Workers load meals into a school bus at a pickup location in South Portland. The school district is maintaining its free lunch program, despite the schools being temporarily closed due to coronavirus. Courtesy photo

In a letter to families, Kunin said the two individuals were associated with different schools.

“We are aware of others who are under self-quarantine recommended by medical professionals who represent still different schools,” Kunin said.

On March 23, Kunin sent families a letter urging anyone that has been impacted by COVID-19 to contact their school’s principal or nurse.

“It is critical for us to have a clearinghouse of information of South Portland Schools’ students, staff or families impacted by COVID-19,” he said. “We need to know if folks have been tested, if folks are connected to someone tested and folks who have been advised to self-quarantine by a doctor or by the Maine CDC. This will help us in our consultations with Maine CDC and public health officials and will be greatly appreciated.”

Maine had more than 300 confirmed COVID-19 cases as of March 31, according to the Maine CDC website.

Dr. Nirav Shah, director of the Maine CDC, urged residents to remain cautious.

“Maine people should live their lives as if COVID-19 is in their community,” he said. “Physical distancing in every part of Maine is crucial to limit the potential spread of the virus. You can be there for loved ones without being in the same place.”
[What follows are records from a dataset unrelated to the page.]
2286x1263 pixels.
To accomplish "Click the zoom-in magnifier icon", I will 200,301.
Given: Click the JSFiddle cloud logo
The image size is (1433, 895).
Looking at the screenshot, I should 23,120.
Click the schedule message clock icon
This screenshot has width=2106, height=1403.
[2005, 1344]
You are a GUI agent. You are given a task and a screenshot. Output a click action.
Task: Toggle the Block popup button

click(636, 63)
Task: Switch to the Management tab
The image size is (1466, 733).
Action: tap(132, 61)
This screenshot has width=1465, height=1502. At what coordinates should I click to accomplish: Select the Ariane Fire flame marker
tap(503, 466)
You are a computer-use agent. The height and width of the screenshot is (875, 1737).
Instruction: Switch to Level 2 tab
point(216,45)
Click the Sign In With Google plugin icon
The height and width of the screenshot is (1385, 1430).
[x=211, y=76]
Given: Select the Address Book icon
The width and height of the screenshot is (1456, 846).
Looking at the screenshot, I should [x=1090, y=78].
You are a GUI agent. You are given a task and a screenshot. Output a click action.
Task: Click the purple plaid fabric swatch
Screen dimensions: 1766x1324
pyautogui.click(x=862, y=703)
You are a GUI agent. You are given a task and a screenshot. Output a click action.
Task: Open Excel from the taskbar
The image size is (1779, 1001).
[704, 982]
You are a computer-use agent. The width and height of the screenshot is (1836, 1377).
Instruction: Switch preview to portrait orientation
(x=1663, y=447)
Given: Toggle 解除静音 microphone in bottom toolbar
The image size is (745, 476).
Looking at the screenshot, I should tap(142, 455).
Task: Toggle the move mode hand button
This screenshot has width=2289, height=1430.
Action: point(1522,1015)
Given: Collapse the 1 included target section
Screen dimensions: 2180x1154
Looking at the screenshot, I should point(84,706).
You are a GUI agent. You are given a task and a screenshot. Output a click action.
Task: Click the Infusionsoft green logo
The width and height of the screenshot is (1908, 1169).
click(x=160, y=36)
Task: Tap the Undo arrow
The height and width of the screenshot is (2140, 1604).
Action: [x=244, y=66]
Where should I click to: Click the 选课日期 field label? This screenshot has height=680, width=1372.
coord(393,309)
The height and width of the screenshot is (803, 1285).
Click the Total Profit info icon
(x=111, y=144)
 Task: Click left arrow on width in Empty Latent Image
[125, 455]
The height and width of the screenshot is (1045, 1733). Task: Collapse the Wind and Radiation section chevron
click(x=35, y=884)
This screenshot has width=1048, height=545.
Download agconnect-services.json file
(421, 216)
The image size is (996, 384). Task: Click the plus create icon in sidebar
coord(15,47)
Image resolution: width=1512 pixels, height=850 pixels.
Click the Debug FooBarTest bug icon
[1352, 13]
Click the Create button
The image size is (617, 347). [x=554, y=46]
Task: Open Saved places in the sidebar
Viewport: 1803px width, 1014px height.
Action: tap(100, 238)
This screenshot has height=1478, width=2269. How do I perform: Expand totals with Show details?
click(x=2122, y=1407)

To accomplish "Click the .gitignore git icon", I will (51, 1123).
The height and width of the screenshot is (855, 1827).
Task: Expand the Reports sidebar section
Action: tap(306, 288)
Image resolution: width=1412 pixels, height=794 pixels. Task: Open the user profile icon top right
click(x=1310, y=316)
Kunin also stressed the importance of maintaining physical distance from others in the announcement on March 25.

“In a letter sent to the community last week we noted that public health officials and doctors stress that this means no play dates, not even 1:1, no small gatherings, no meetings between a couple families, even for birthday parties,” Kunin said. “It also means no soccer or basketball games and no hanging out in groups other than the online variety. We all love to be together and socialize, but unfortunately, we are being told clearly by medical professionals that this is not something we can do at this time.”

According to a statement from the Maine Department of Agriculture, Cultivation, and Forestry, Overcrowding and social gatherings caused  the closing of select state parks along the coast, including Reid State Park, Popham Beach State Park, Fort Popham, Fort Baldwin, Kettle Cove State Park, Two Lights State Park, Crescent Beach State Park, Scarborough Beach State Park, Ferry Beach State Park, and Mackworth Island.

The department sent out the statement on March 26.

“Closing any of our state parks is the last thing we want to do,” Department of Agriculture, Conservation, and Forestry Commissioner Amanda Beal said. “We are keeping as many parks as possible open, and we encourage people to look for ways to take much-needed breaks in the outdoors that allow them to avoid crowded places and maintain physical distancing.”

“If efforts at following sound public health guidance are successful, we will experience less illness in our community as a result of the Coronavirus pandemic,” Kunin said.

The earliest date that South Portland schools are set to reopen is April 27, Kunin announced on March 20.

“By following the guidance we receive daily from public health professionals, we will continue to take all of the proper precautions that will enable us to continue to remotely educate our 3,000 students, provide needed meals to our children and prepare for the eventual reopening of our schools,” Kunin said in the announcement of the two positive cases.